-- START OF DATA FOR THIS EXERCISE --
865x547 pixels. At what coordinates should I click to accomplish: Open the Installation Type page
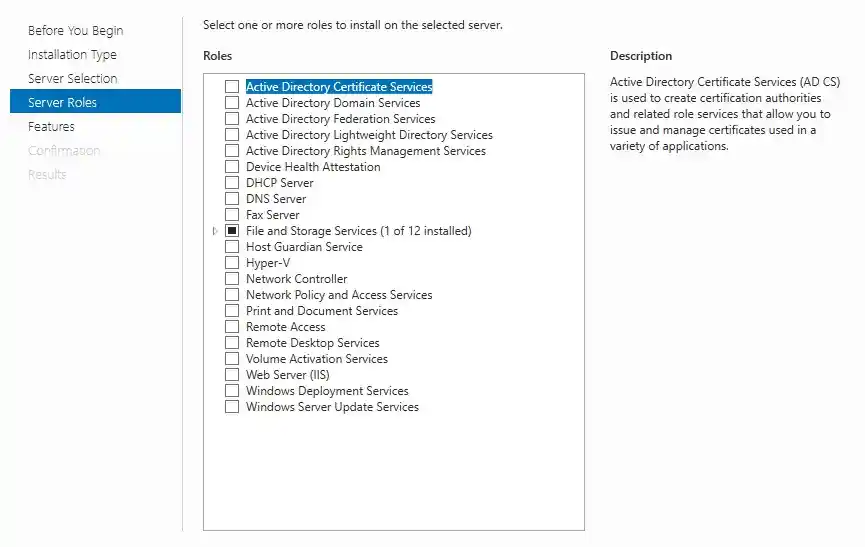click(72, 55)
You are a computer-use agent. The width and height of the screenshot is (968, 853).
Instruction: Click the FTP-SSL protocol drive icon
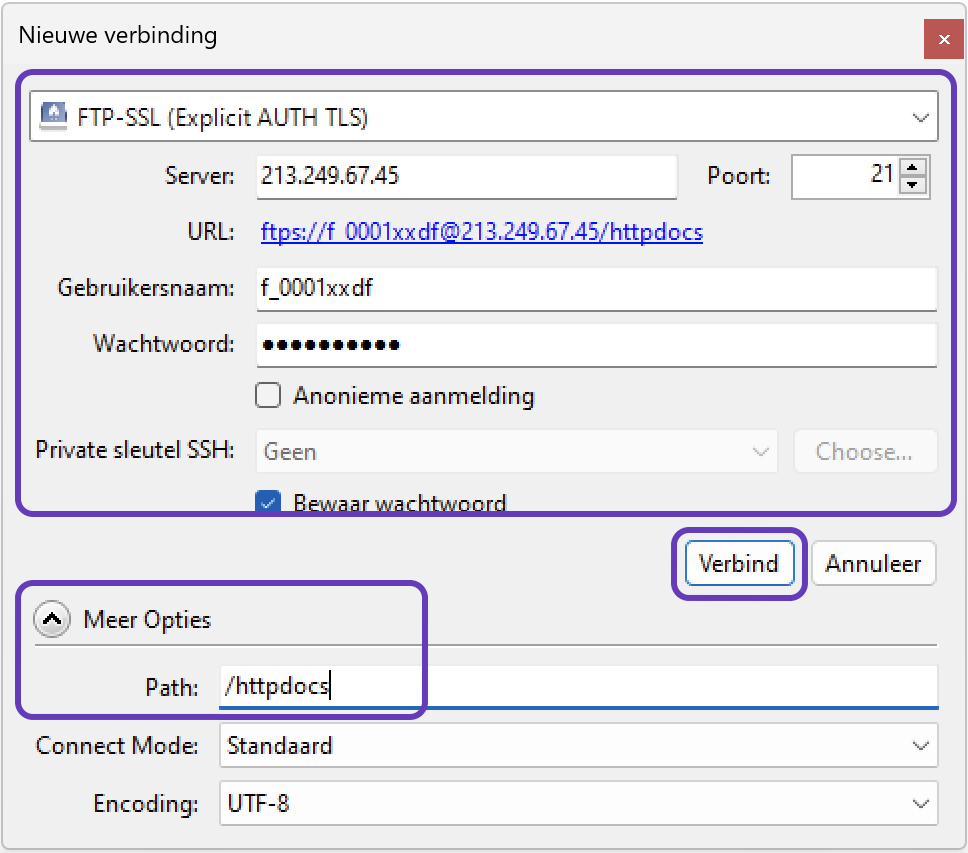53,117
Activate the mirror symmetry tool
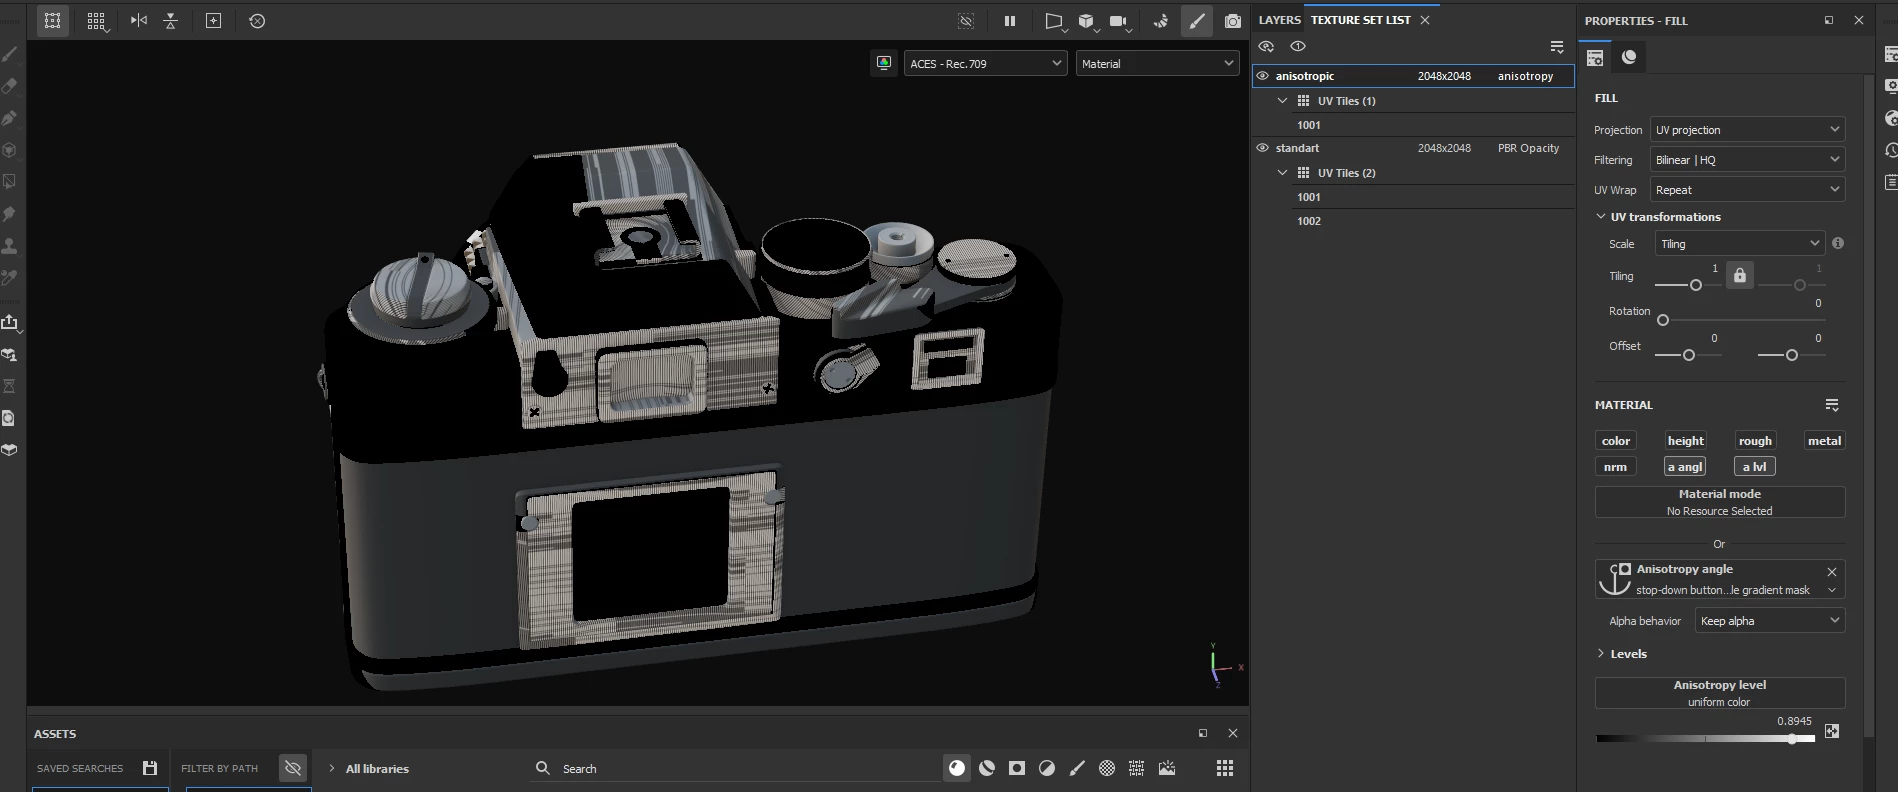The width and height of the screenshot is (1898, 792). click(139, 21)
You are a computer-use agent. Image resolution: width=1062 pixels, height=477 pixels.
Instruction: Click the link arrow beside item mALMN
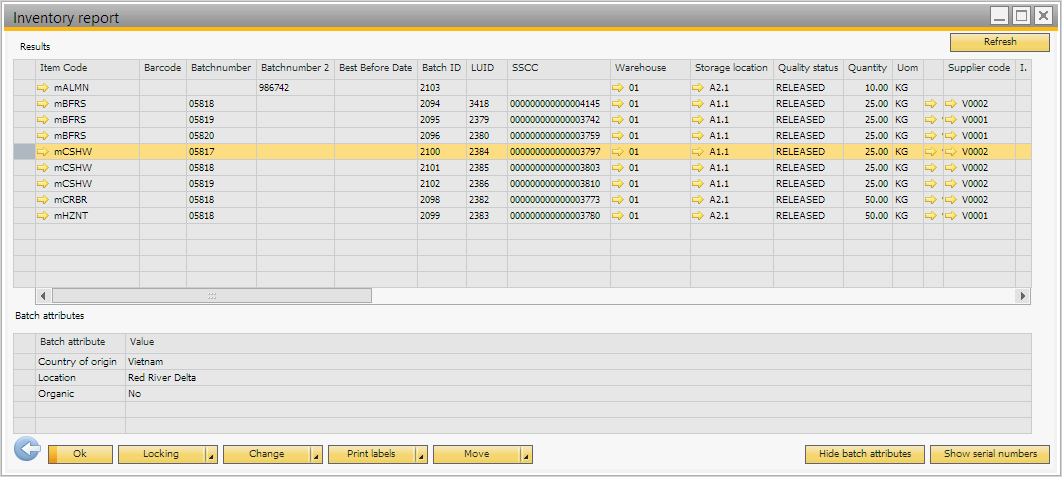[x=43, y=88]
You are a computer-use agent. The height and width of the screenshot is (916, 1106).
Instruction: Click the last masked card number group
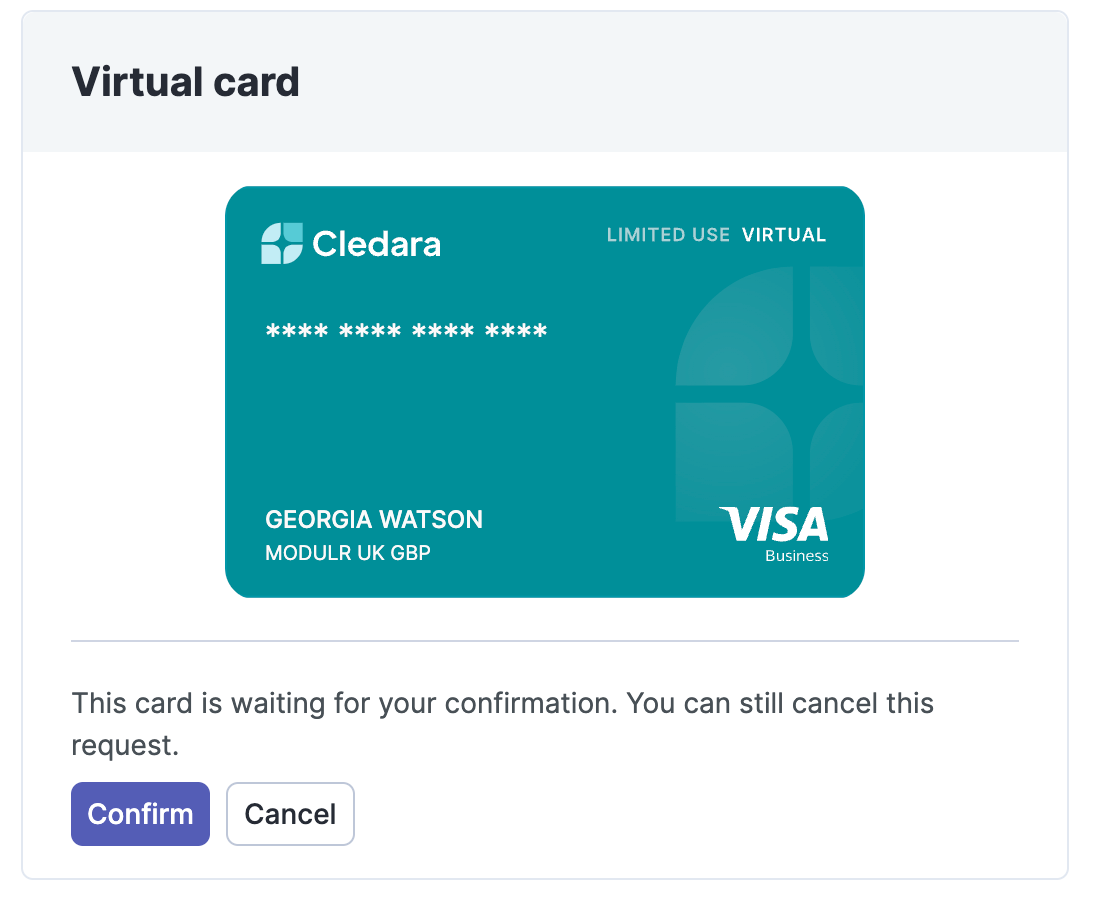pyautogui.click(x=516, y=332)
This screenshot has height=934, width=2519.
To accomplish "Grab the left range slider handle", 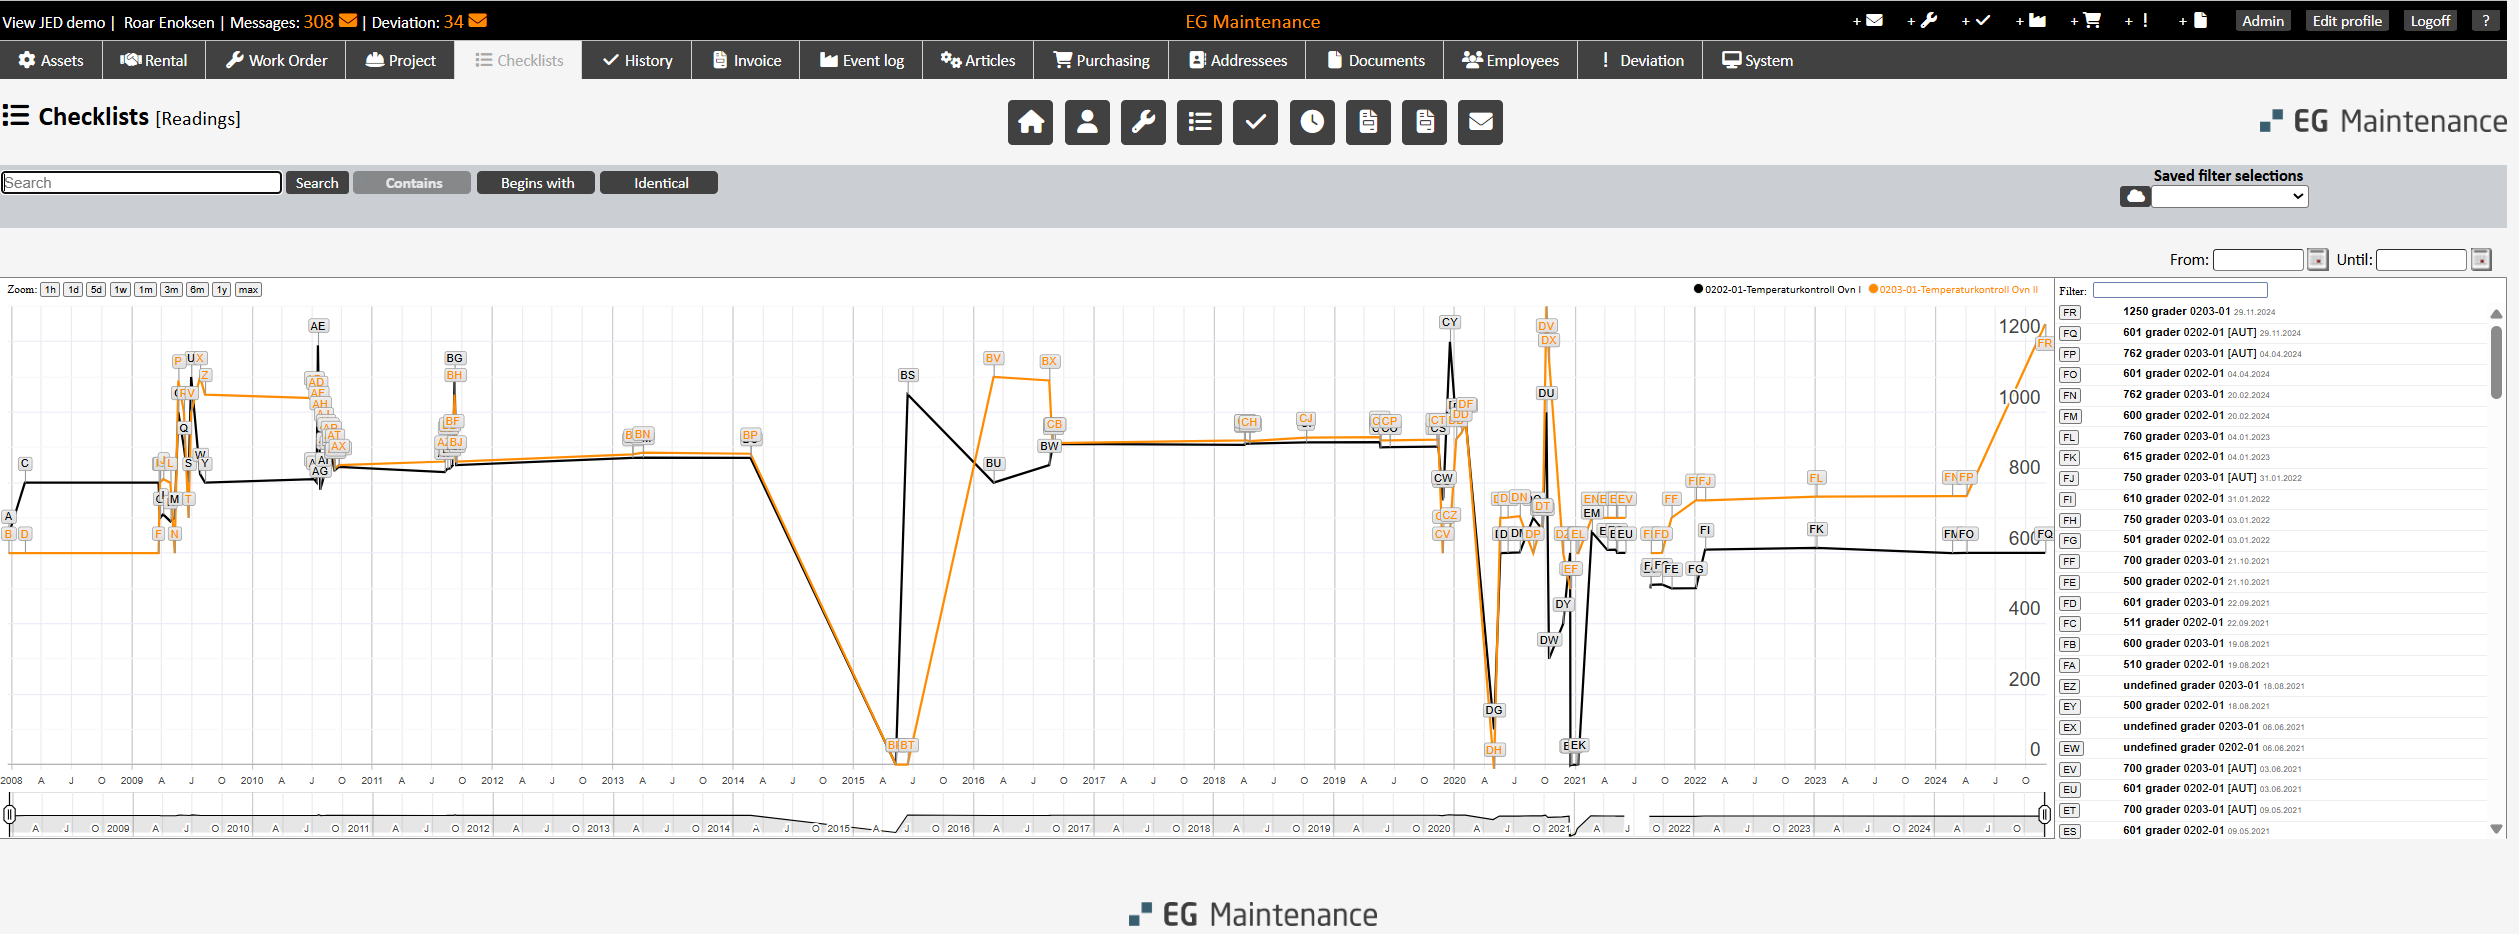I will click(10, 814).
-- END OF DATA FOR THIS EXERCISE --
» **TASK STATEMENT**
Reproduce the lines of the listing word for word, beginning with the line containing "You are a computer-use agent. Image" and continuing through the line containing "pyautogui.click(x=516, y=332)", with both of those lines included. Omit the pictures.

» **PROBLEM SOLUTION**
You are a computer-use agent. Image resolution: width=1062 pixels, height=477 pixels.
Instruction: Click the link arrow beside item mALMN
[x=43, y=88]
You are a computer-use agent. The height and width of the screenshot is (916, 1106).
Instruction: Click the last masked card number group
pyautogui.click(x=516, y=332)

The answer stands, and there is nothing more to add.